Problem details:
Beginning with the first line below, please restate each line exactly, down to and including the line containing "Screen dimensions: 764x430".

Excerpted records:

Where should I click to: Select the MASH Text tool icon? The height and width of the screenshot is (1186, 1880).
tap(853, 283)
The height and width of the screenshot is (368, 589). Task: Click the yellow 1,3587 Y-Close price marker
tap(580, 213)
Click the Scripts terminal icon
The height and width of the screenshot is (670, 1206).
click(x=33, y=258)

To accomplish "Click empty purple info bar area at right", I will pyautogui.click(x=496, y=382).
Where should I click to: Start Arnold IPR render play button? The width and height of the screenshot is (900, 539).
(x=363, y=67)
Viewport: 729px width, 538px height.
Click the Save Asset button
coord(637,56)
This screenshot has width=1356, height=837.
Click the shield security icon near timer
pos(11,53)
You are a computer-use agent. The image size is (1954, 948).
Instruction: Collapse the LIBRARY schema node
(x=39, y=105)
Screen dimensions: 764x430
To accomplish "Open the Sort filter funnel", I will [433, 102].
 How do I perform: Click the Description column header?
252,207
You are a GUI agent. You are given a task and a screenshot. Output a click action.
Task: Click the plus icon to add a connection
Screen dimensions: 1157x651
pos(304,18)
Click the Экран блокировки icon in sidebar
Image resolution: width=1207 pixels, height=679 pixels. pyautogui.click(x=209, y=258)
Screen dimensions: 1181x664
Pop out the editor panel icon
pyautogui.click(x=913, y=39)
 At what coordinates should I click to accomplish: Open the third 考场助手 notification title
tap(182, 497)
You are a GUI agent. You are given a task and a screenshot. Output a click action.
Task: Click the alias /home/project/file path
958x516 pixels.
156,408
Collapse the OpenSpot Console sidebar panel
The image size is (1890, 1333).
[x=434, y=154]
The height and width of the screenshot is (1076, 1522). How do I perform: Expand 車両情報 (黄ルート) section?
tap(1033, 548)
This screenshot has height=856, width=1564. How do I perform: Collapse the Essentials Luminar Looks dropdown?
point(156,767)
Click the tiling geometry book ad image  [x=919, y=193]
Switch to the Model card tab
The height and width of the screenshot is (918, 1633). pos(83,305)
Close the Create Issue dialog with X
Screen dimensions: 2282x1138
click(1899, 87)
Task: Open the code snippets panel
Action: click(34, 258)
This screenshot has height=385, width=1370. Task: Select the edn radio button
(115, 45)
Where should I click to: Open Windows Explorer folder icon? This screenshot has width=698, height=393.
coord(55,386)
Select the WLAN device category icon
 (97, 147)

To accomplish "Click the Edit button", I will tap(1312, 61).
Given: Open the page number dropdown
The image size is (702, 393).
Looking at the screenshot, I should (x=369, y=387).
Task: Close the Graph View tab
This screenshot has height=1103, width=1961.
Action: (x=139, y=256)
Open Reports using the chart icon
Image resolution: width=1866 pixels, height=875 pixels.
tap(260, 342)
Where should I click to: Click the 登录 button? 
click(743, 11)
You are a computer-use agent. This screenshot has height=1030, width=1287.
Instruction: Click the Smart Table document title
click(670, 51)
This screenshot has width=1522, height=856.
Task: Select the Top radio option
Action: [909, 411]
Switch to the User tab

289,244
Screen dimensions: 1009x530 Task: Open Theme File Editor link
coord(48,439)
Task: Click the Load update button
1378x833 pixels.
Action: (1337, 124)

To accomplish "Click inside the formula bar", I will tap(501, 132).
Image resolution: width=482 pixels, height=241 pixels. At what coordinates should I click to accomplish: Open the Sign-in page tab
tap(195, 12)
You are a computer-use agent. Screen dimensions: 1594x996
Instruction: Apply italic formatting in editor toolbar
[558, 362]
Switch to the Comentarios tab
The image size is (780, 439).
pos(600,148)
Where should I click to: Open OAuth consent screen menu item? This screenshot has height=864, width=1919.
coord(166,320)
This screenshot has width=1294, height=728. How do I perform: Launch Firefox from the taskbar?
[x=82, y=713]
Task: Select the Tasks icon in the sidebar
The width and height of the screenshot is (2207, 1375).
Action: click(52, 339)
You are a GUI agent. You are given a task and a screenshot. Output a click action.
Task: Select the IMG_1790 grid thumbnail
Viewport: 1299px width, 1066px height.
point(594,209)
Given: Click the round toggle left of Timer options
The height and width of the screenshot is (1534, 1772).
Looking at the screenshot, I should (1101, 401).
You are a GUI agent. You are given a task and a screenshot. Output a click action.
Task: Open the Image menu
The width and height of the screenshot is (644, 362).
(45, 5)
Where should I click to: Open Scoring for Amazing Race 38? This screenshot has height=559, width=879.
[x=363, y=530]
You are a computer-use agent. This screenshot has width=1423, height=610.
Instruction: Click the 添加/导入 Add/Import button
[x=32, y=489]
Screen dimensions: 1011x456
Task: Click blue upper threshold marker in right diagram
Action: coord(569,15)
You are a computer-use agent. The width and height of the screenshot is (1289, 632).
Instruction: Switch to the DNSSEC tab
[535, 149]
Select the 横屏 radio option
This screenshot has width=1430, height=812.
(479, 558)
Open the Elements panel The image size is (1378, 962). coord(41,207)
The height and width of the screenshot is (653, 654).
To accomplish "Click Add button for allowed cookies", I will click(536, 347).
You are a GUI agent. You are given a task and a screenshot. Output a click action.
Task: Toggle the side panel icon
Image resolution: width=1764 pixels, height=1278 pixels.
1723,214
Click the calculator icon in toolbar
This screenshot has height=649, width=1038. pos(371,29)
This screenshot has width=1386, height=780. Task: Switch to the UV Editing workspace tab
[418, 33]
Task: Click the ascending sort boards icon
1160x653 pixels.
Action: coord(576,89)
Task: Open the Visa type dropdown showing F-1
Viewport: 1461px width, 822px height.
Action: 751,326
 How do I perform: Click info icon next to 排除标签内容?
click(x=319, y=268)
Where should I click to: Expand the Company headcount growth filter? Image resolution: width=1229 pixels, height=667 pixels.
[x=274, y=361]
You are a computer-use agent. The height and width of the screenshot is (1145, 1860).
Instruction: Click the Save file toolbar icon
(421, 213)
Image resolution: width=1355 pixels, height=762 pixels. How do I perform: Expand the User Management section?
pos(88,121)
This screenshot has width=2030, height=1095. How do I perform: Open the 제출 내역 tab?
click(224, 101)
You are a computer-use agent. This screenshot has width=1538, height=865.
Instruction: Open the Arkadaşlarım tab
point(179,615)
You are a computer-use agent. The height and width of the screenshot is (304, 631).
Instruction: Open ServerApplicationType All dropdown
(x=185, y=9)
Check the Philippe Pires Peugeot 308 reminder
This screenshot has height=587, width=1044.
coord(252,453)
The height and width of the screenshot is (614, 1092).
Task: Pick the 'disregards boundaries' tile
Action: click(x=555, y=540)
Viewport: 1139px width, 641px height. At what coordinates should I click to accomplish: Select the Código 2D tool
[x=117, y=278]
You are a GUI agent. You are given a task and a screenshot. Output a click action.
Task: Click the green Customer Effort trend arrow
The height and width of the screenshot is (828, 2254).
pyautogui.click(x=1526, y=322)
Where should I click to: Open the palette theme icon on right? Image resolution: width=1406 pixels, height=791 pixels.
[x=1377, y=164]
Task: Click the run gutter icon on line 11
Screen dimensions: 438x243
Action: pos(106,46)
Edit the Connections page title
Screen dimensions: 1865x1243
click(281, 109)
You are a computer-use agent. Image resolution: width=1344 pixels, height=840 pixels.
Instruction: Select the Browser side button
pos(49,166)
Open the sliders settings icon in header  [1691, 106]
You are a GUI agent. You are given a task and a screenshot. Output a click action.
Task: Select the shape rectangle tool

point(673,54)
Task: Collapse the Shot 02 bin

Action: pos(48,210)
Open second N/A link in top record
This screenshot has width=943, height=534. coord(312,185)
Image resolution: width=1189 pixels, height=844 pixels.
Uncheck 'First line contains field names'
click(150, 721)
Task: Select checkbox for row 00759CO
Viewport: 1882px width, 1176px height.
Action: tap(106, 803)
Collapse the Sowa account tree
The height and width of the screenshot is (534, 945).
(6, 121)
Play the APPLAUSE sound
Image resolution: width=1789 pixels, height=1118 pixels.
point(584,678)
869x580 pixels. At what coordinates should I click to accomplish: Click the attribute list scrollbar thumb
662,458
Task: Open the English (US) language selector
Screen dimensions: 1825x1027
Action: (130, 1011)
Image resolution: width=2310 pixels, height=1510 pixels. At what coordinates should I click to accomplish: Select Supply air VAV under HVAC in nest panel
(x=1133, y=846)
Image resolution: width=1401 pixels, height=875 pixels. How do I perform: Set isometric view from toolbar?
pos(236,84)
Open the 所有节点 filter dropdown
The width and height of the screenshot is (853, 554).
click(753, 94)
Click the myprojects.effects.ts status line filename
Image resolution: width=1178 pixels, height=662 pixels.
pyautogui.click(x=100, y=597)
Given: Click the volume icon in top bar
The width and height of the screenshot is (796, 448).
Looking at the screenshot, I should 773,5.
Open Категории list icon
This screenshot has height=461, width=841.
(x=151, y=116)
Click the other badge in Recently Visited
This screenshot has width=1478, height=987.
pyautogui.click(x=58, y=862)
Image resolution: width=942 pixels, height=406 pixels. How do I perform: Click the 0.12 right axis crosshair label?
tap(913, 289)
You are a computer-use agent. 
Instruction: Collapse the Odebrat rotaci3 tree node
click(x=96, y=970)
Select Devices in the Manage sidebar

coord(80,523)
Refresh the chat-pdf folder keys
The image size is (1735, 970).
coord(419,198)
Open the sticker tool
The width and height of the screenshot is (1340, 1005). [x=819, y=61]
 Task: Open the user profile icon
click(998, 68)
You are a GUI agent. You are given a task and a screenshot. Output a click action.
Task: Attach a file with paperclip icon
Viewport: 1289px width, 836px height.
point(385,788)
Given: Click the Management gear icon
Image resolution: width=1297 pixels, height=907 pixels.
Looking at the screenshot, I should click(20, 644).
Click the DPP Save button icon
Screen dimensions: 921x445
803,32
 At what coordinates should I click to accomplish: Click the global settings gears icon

Exercise result:
Where should I click to: Select the MASH Text tool icon? The height and width of the screenshot is (1186, 1880).
tap(853, 283)
The height and width of the screenshot is (368, 589). Task: Click the yellow 1,3587 Y-Close price marker
tap(580, 213)
Click the Scripts terminal icon
The height and width of the screenshot is (670, 1206).
click(x=33, y=258)

To accomplish "Click empty purple info bar area at right", I will pyautogui.click(x=496, y=382).
Where should I click to: Start Arnold IPR render play button? The width and height of the screenshot is (900, 539).
(x=363, y=67)
Viewport: 729px width, 538px height.
Click the Save Asset button
coord(637,56)
This screenshot has width=1356, height=837.
Click the shield security icon near timer
pos(11,53)
You are a computer-use agent. The image size is (1954, 948).
Instruction: Collapse the LIBRARY schema node
(x=39, y=105)
Screen dimensions: 764x430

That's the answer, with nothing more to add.